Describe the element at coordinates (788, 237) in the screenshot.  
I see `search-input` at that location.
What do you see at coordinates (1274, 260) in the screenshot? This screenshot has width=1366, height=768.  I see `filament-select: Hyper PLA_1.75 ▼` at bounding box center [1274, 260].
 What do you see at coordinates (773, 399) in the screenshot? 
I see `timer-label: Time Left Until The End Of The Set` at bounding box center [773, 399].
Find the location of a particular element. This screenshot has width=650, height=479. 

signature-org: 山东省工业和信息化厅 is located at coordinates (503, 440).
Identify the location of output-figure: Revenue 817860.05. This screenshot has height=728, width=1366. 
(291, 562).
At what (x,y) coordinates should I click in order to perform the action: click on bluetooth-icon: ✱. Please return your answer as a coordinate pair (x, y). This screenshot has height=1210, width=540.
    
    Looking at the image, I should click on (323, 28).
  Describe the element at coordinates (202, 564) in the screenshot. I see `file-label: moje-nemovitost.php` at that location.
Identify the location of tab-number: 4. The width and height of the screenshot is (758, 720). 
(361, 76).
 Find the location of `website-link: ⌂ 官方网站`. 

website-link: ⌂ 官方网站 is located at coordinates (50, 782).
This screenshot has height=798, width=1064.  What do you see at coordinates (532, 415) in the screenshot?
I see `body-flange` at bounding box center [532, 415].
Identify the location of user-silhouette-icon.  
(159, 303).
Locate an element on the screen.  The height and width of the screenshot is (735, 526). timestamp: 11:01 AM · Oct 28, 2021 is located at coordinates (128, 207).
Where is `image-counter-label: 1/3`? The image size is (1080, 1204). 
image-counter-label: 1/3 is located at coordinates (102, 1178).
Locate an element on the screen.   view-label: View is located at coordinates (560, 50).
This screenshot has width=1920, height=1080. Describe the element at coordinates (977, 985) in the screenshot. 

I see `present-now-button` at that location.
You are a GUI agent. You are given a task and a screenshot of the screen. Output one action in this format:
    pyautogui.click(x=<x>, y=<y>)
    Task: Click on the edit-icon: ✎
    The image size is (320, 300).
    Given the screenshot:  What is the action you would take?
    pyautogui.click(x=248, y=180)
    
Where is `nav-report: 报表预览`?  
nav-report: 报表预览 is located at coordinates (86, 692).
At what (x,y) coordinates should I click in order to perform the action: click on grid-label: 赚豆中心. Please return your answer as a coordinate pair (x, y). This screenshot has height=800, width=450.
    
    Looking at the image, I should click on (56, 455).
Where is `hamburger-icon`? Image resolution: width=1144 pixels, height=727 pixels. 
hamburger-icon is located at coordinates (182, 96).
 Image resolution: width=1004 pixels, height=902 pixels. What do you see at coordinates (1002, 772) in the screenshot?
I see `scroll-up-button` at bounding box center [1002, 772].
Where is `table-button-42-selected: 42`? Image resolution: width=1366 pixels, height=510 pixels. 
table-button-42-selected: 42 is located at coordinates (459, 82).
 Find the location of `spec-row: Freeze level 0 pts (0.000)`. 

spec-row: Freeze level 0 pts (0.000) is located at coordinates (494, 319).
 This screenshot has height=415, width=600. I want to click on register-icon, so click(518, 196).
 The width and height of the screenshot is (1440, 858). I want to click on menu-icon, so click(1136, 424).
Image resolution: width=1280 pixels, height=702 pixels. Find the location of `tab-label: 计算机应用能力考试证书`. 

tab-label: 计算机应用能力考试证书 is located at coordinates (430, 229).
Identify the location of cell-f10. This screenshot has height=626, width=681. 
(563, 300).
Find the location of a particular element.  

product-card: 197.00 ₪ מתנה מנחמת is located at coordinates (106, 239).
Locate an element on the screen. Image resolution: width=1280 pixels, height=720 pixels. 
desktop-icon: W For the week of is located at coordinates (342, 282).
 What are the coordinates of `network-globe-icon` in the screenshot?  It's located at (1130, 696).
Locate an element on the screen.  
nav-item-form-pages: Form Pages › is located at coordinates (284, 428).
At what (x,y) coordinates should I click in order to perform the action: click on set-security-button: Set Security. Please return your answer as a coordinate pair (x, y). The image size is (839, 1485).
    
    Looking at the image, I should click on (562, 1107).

■ Required action:
Pull out each line of the entries above that contains the string "counter", and copy those lines in their original order.

■ Task response:
Where is `image-counter-label: 1/3`? The image size is (1080, 1204). 
image-counter-label: 1/3 is located at coordinates (102, 1178).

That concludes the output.